Home

A basic newspaper

Recipe home | Recipe List

Use Case

Digitized Newspapers are more complicated than some other types of content as the hierarchy of Titles, Volumes and Issues are important in making them accessible. The date of publication and providing access to OCR data are also important to the viewing experience. This recipe gives an example of a basic Newspaper with two issues and links to text generated from Optical Character Recognition (OCR) software. The aim is to give a good outline of common mapping solutions for Newspapers.

Implementation notes

This recipe was put together by Nuno Freire from Europeana and was discussed by the IIIF Newspaper Community Group. The example is a cut down Newspaper with two issues containing two pages. The OCR is at page level rather than article level. The example is for a German Newspaper called the ‘Berliner Tageblatt’ and is hosted by Europeana. In the IIIF domain a Newspaper Title is considered to be a IIIF Collection and points to issue IIIF Manifests through the items element. An issue in this example is considered to be the unit or edition that was published on a particular date. For a more complete discussion on Newspaper hierarchies and how they map to IIIF see the IIIF Newspaper Guidance notes.
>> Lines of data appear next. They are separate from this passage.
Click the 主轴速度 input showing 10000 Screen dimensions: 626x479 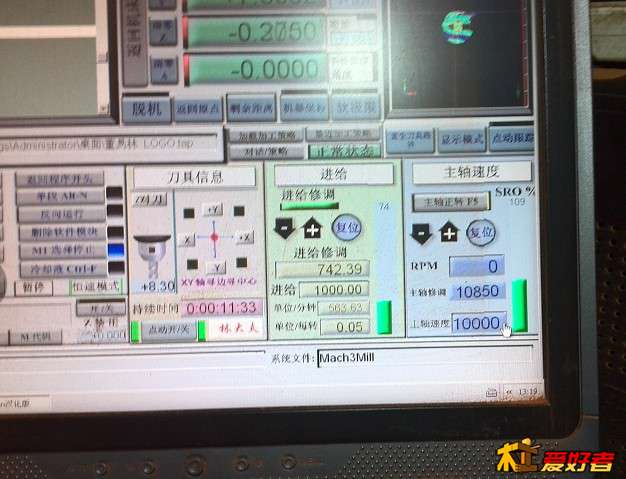click(476, 324)
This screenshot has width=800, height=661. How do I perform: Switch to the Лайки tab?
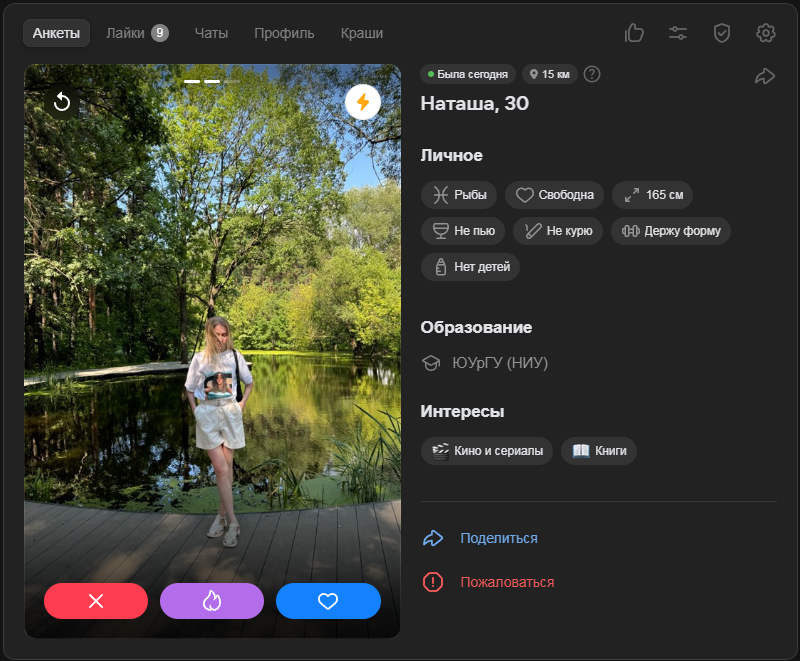(x=136, y=33)
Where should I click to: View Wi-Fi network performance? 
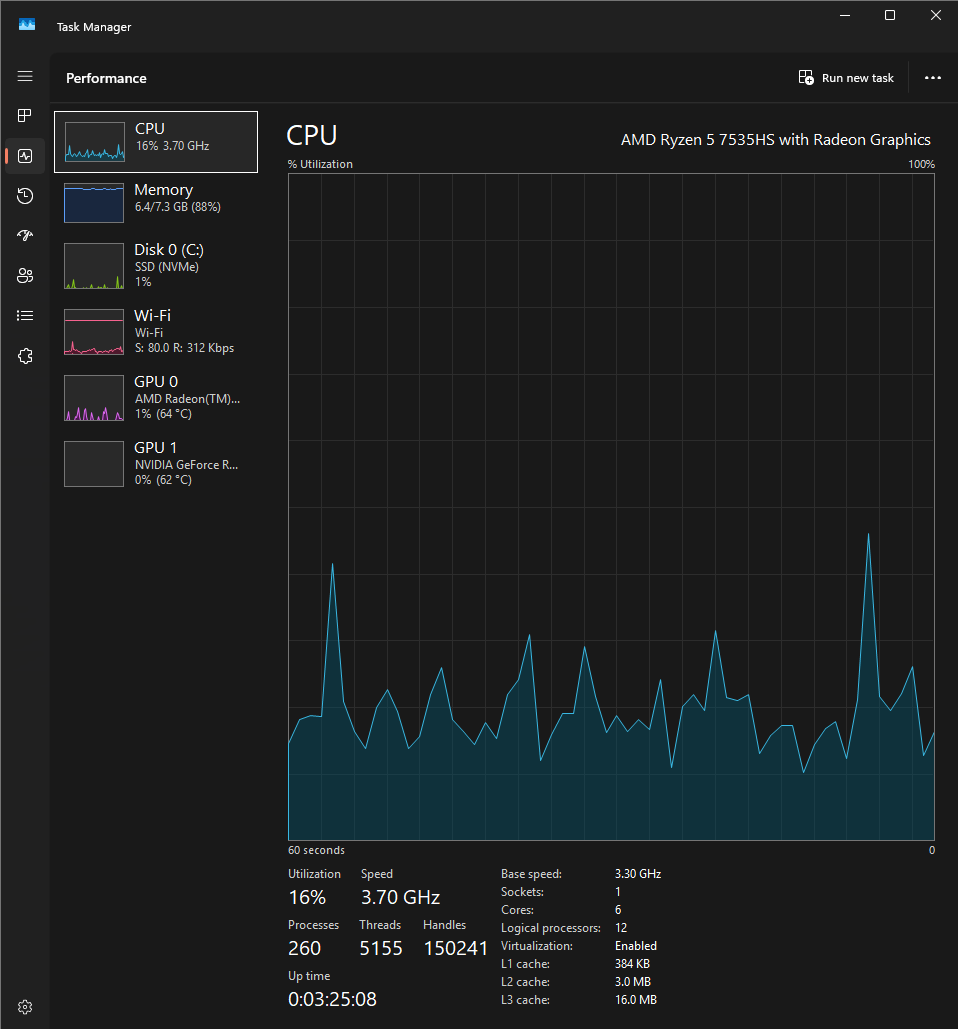156,331
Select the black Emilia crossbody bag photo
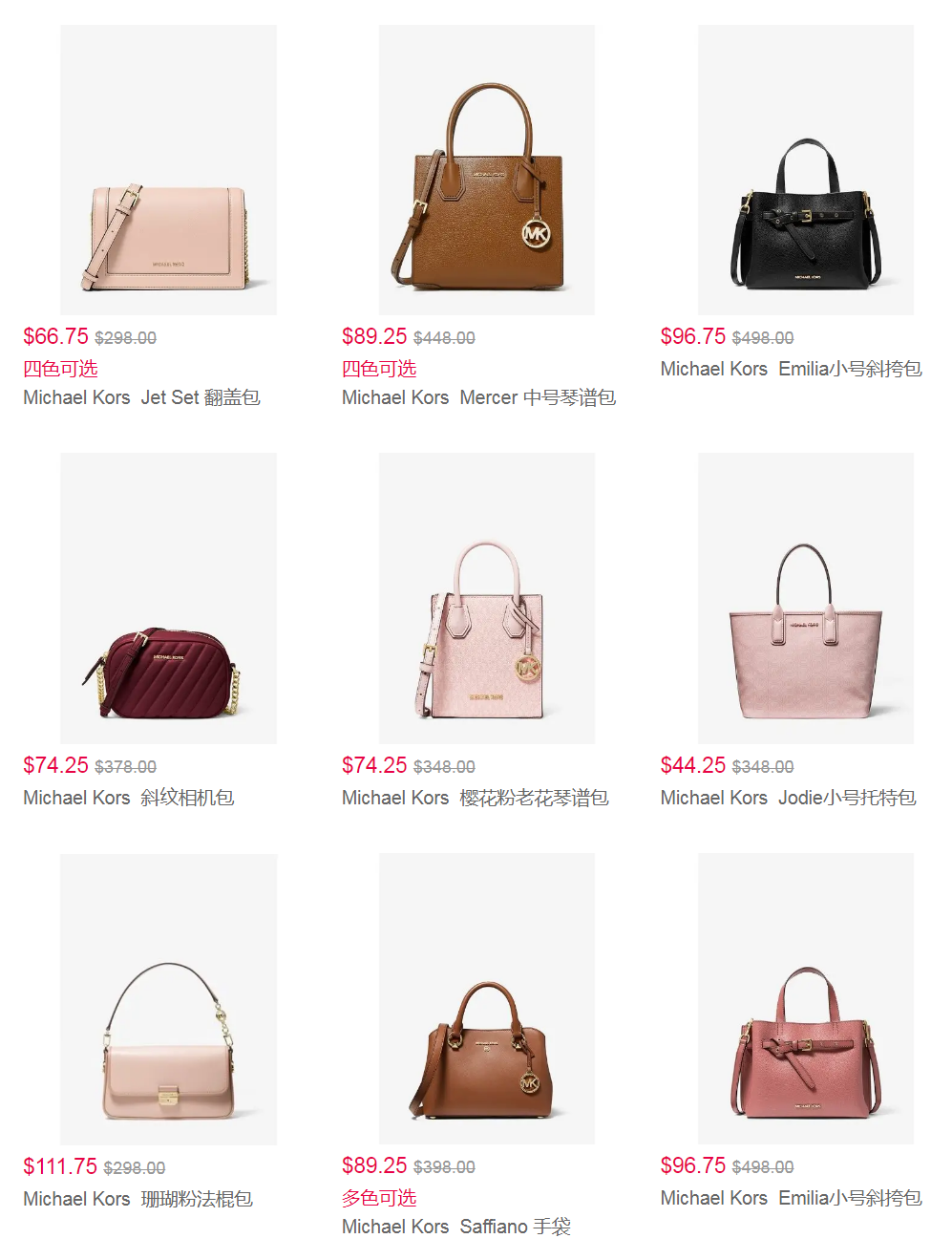The height and width of the screenshot is (1260, 952). coord(806,170)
Date of publication or navDate

One of the important features of Newspapers is the publication date which can allow the user to navigate issues by the date they were published. To achieve this we use the special navDate property. This navDate should be added both to the items in a collection and also in the issue manifest. This allows viewers to present a date based navigation for Newspaper collections.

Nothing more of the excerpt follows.